Rheinmetall conserve KMW et KNDS dans sa ligne de mire, rappelait son PDG Armin Papperger lors de la présentation des résultats annuels du groupe allemand. Porté par une division défense en nette progression, Papperger a réaffirmé ce matin sa volonté de racheter son plus proche rival et de se ménager une place au sein de la coentreprise formée avec le Français Nexter.

 

(Crédit photo: Rheinmetall)

(Crédit photo: Rheinmetall)

 

Tout va bien à Düsseldorf. Du moins en apparence. Car, non content de disposer aujourd’hui d’un carnet de commandes de 8,57Md€, Papperger brûle d’impatience à l’idée de transformer sa division défense en un champion européen capable de jouer à armes égales avec l’Américain General Dynamics ou le Britannique BAE Systems. De 3,2Md€ actuellement, les ventes d’armement du groupe devraient grimper à quatre, voire six milliards d’euros dans les années à venir. Un chiffre conséquent mais encore insuffisant, selon Papperger, pour qui la combinaison Rheinmetall-KNDS permettrait de générer un chiffre d’affaires global avoisinant les 10Md€.

 

Le succès de ce projet dépend maintenant de l’acquisition de KMW et de la prise en main de KNDS. « Nous voulons au moins avoir 50% [des parts de KNDS] », a donc confirmé Papperger, pour qui il est hors de question de se cantonner au rôle de l’actionnaire minoritaire. Le lancement du développement d’un char franco-allemand (MGCS), dont la gestion a été confiée à l’Allemagne, démontre qu’il est temps de transformer l’essai, a déclaré Papperger.

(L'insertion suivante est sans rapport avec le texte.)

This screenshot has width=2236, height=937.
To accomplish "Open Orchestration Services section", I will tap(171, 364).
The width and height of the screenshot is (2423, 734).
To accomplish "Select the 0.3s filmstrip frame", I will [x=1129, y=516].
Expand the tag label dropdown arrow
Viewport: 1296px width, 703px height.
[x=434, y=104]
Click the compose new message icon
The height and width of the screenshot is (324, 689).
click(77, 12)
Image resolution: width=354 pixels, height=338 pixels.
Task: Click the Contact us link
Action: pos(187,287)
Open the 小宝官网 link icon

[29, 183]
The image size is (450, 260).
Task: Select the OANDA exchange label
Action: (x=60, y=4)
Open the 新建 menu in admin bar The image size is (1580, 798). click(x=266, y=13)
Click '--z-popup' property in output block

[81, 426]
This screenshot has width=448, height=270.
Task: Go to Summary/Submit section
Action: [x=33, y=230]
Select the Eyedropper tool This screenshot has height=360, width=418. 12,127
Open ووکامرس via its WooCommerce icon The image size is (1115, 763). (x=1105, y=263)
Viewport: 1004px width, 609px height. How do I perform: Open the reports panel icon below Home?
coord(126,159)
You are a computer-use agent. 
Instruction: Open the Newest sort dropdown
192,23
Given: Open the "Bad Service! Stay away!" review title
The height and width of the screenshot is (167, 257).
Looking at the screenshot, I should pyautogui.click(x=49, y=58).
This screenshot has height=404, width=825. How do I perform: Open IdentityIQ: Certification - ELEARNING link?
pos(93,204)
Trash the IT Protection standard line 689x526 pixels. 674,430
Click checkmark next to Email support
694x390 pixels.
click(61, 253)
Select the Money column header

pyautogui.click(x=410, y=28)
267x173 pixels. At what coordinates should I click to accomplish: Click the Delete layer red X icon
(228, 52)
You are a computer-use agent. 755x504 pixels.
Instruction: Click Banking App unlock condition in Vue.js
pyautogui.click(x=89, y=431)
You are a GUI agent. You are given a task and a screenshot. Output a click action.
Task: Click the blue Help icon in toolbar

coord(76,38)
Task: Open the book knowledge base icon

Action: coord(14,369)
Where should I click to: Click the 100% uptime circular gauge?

Destiné à remplacer le Leopard 2 et le Leclerc, le programme MGCS pourrait engendrer jusqu’à 100Md€ de contrats à l’échelle mondiale, explique-t-il. Ce projet commun, que Paris et Berlin envisagent de confier à Rheinmetall et KNDS, permettrait donc à tout un pan de l’industrie de défense européenne de se consolider durablement. Mais pour Papperger, il est impensable de penser coopération sans une intégration « sociale ». « Vous pouvez sortir d’une coopération, pas d’une coentreprise », martèle-t-il. Autrement, il semble impensable pour le PDG de Rheinmetall d’envisager une structure parfaitement équilibrée: le leadership allemand devra se traduire au niveau industriel par un positionnement favorable aux entreprises d’outre-Rhin.

 

La prudence reste de mise à Paris car, si Rheinmetall venait à intégrer KNDS, le volet allemand du duo serait de facto renforcé. L’intégration de l’entièreté du groupement pourrait par ailleurs voir la part de l’Allemand gonfler jusqu’à 75%, créant inévitablement un basculement nocif pour la partie française. « Si nous devions intégrer notre entreprise, nous serions certainement extrêmement majoritaires », explique Pappenger.

 

La France peut-elle envisager la fondation d’un modèle économique commun si celui-ci se fonde sur un partenariat déséquilibré et des règles divergentes ? Si les chiffres semblent favorables aux Allemands, la décision reste politique. De fait, l’État français n’est pas seulement l’actionnaire unique de Nexter, il est aussi un client potentiel majeur du futur char commun. « À ce stade, nous sommes totalement dépendant du choix du gouvernement français », signalait d’ailleurs le CEO de Rheinmetall.